At random times, I would see the following messages from my SNMP Server regarding my ESX(i) hosts:

Time of Event: 10/4/2012 3:05:37 AM Source Machine Name: SNMP_Server Object Name: SNMP: esx-08.local.com [10.0.1.159] Detail Message: Retrieval of sysUpTime.0 from esx-08.local.com [10.0.1.159] resulted in an SNMP timeout.

So my ESXi host was not responding to SNMP queries. I decided to check out what was happening on the host at the time. The above messages were in local time, while the logs on an ESXi host are in UTC. So the disconnect happened at 3:05 AM CDT. Converting that time to UTC, I get the following:

$ TZ=UTC date -d '3:05 CDT Oct 4 2012'
Thu Oct 4 08:05:00 UTC 2012

Around that time, I see the following in /var/log/messages on the ESXi Host:

Oct 4 08:02:38 vmkernel: 40:12:01:41.149 cpu13:7448)User: 2432: wantCoreDump : vix-async-pipe -enabled : 1
Oct 4 08:02:38 vmkernel: 40:12:01:41.386 cpu10:7448)UserDump: 1485: Dumping cartel 5551 (from world 7448) to file /var/core/vix-async-pipe-zdump.000 ...
Oct 4 08:07:36 vmkernel: 40:12:06:39.021 cpu13:19130195)hpilo 0000:01:04.2: Open could not dequeue a packet
Oct 4 08:07:36 vmkernel: 40:12:06:39.032 cpu3:19130195)hpilo 0000:01:04.2: Open could not dequeue a packet
Oct 4 08:07:36 vmkernel: 40:12:06:39.042 cpu3:19130195)hpilo 0000:01:04.2: Open could not dequeue a packet
Oct 4 08:07:36 vmkernel: 40:12:06:39.053 cpu13:19130195)hpilo 0000:01:04.2: Open could not dequeue a packet
Oct 4 08:07:36 vmkernel: 40:12:06:39.063 cpu13:19130195)hpilo 0000:01:04.2: Open could not dequeue a packet
Oct 4 08:07:36 vmkernel: 40:12:06:39.073 cpu13:19130195)hpilo 0000:01:04.2: Open could not dequeue a packet
Oct 4 08:07:36 vmkernel: 40:12:06:39.084 cpu13:19130195)hpilo 0000:01:04.2: Open could not dequeue a packet
Oct 4 08:11:46 vmkernel: 40:12:10:48.668 cpu15:7448)UserDump: 1587: Userworld coredump complete.
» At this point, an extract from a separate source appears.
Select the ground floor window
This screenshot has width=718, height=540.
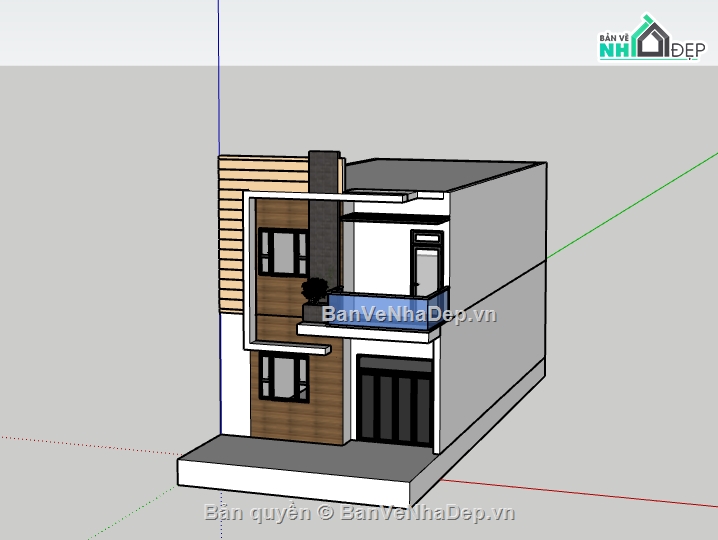coord(283,378)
It looks like hostd core dumped. I then ran across VMware KB 2017008 which matched my issue and symptoms. For example here are some of the symptoms:

  • The hostd.log is terminated without mentioning rotating…
  • You may see hostd core(s) generated under /var/core/core-vix-async-pipe-pid-EPOCH.gz

Checking out my hostd logs, I saw that it indeed terminated without the ‘rotating…’ line:

/var/log/vmware/ # tail -2 hostd-386.log
[2012-10-04 08:02:36.167 1F5BDB90 verbose 'NetConfigProvider'] FetchFn: List of pnics opted out
[2012-10-04 08:02:37.398 1F5BDB90 verbose 'NetConfigProvider'] FetchFn: List of pnics opted out

And of course here is core dump:

~ # ls /var/core/vix*
/var/core/vix-async-pipe-zdump.000

The issue is fixed in 4.1U3. Checking out my version:

~ # vmware -v
VMware ESXi 4.1.0 build-702113

From “ESXi Release and Build Number History”, we can see that build # 702113 is 4.1P7 and 4.1U3 is build # 800380, so I was definitely behind on updates. After updating to 4.1U3 the random disconnects stopped.